5 minintermediatemcpinitializationlifecyclehandshake

Quick Answer

Every MCP connection starts with a three-step handshake before any other request is valid. (1) The client sends an initialize request containing the protocol version it wants to use, its own capabilities, and clientInfo (name/version). (2) The server responds with the protocol version it has chosen to use (which may differ if it doesn't support the client's preferred version), its own capabilities (which tools/resources/prompts/etc. it supports), and serverInfo. (3) The client sends an initialized notification confirming the handshake is complete. Only after this exchange may the client send normal requests like tools/list or tools/call — sending them earlier is a protocol violation.

Detailed Answer

The handshake exists so neither side has to guess what the other supports.

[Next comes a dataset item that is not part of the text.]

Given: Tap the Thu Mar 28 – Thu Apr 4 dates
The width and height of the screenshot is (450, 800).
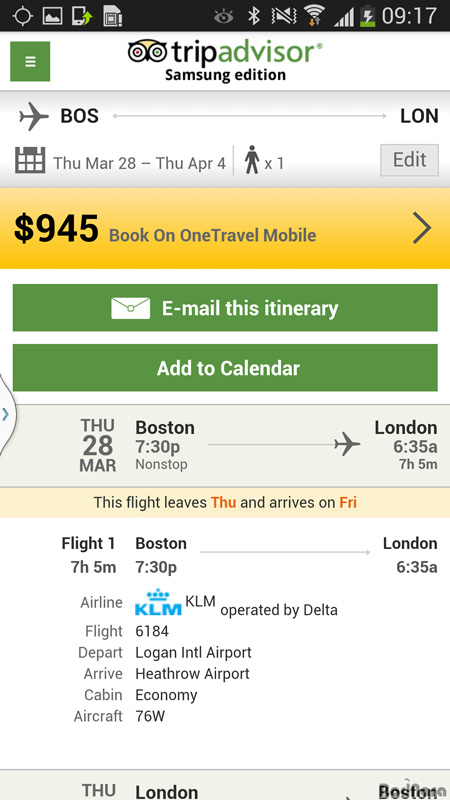Looking at the screenshot, I should click(139, 163).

It's negotiated explicitly, once, up front.

The three steps

// 1. Client -> Server
{"jsonrpc": "2.0", "id": 1, "method": "initialize", "params": {
  "protocolVersion": "2025-06-18",
  "capabilities": {"roots": {"listChanged": true}, "sampling": {}},
  "clientInfo": {"name": "example-host", "version": "1.0.0"}
}}

// 2. Server -> Client
{"jsonrpc": "2.0", "id": 1, "result": {
  "protocolVersion": "2025-06-18",
  "capabilities": {"tools": {"listChanged": true}, "resources": {"subscribe": true}},
  "serverInfo": {"name": "example-server", "version": "0.4.2"}
}}

// 3. Client -> Server (notification, no response)
{"jsonrpc": "2.0", "method": "notifications/initialized"}

Why each step matters

  • Version negotiation: the client proposes the newest protocol version it understands. The server either agrees, or replies with an older version it can actually support. If the client can't work with the server's chosen version, it should close the connection instead of proceeding with mismatched assumptions.
  • Capability negotiation: capabilities aren't just "yes/no, tools supported." They carry sub-flags too, like listChanged (can this side send list-changed notifications for this primitive?) or subscribe (can resources be subscribed to?). Each side only uses features the other side actually declared.
  • The initialized notification tells the server the client has processed its capabilities and is ready for normal traffic. Servers shouldn't push notifications, like a resource update, before receiving it.

What's off-limits before this completes

Sending tools/call, resources/read, or any other operational request before the handshake finishes is invalid. The server is entitled to reject or ignore it. The only messages allowed to cross the wire before initialized are the handshake messages themselves, plus logging in practice.